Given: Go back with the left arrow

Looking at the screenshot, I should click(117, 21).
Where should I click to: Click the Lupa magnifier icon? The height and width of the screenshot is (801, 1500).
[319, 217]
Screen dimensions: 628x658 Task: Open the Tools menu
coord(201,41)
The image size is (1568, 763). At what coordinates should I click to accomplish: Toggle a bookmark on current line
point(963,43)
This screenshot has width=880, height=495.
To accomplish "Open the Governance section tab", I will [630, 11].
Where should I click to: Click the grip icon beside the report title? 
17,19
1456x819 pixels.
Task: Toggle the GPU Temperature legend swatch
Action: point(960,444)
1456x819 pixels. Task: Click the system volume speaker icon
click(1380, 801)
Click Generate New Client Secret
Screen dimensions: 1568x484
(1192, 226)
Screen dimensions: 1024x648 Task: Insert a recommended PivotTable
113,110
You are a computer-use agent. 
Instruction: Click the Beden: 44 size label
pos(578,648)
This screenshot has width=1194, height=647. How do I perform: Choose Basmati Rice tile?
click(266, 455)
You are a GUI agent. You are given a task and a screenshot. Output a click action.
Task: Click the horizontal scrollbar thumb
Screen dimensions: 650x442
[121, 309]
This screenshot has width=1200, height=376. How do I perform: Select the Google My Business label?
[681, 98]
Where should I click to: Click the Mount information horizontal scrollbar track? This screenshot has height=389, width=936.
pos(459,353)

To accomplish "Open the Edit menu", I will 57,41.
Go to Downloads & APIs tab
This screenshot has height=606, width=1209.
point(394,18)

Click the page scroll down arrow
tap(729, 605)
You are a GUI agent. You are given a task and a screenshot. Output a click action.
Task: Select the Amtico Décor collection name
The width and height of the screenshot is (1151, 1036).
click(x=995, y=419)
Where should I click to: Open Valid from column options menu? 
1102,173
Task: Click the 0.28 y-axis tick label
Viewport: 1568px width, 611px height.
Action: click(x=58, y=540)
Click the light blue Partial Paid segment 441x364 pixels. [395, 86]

**Stated problem**
Rewrite all of the entries above as a numbered list, one line per item, leaving out the blank lines.

**Solution to this task**
1. Given: Go back with the left arrow
2. Looking at the screenshot, I should click(117, 21).
3. Where should I click to: Click the Lupa magnifier icon? The height and width of the screenshot is (801, 1500).
4. [319, 217]
5. Screen dimensions: 628x658 Task: Open the Tools menu
6. coord(201,41)
7. The image size is (1568, 763). At what coordinates should I click to accomplish: Toggle a bookmark on current line
8. point(963,43)
9. This screenshot has width=880, height=495.
10. To accomplish "Open the Governance section tab", I will [630, 11].
11. Where should I click to: Click the grip icon beside the report title? 
12. 17,19
13. 1456x819 pixels.
14. Task: Toggle the GPU Temperature legend swatch
15. Action: point(960,444)
16. 1456x819 pixels. Task: Click the system volume speaker icon
17. click(1380, 801)
18. Click Generate New Client Secret
19. Screen dimensions: 1568x484
20. (1192, 226)
21. Screen dimensions: 1024x648 Task: Insert a recommended PivotTable
22. 113,110
23. You are a computer-use agent. 
24. Instruction: Click the Beden: 44 size label
25. pos(578,648)
26. This screenshot has width=1194, height=647. How do I perform: Choose Basmati Rice tile?
27. click(266, 455)
28. You are a GUI agent. You are given a task and a screenshot. Output a click action.
29. Task: Click the horizontal scrollbar thumb
30. Screen dimensions: 650x442
31. [121, 309]
32. This screenshot has width=1200, height=376. How do I perform: Select the Google My Business label?
33. [681, 98]
34. Where should I click to: Click the Mount information horizontal scrollbar track? This screenshot has height=389, width=936.
35. pos(459,353)
36. To accomplish "Open the Edit menu", I will 57,41.
37. Go to Downloads & APIs tab
38. This screenshot has height=606, width=1209.
39. point(394,18)
40. Click the page scroll down arrow
41. tap(729, 605)
42. You are a GUI agent. You are given a task and a screenshot. Output a click action.
43. Task: Select the Amtico Décor collection name
44. The width and height of the screenshot is (1151, 1036).
45. click(x=995, y=419)
46. Where should I click to: Open Valid from column options menu? 
47. 1102,173
48. Task: Click the 0.28 y-axis tick label
49. Viewport: 1568px width, 611px height.
50. Action: click(x=58, y=540)
51. Click the light blue Partial Paid segment 441x364 pixels. [395, 86]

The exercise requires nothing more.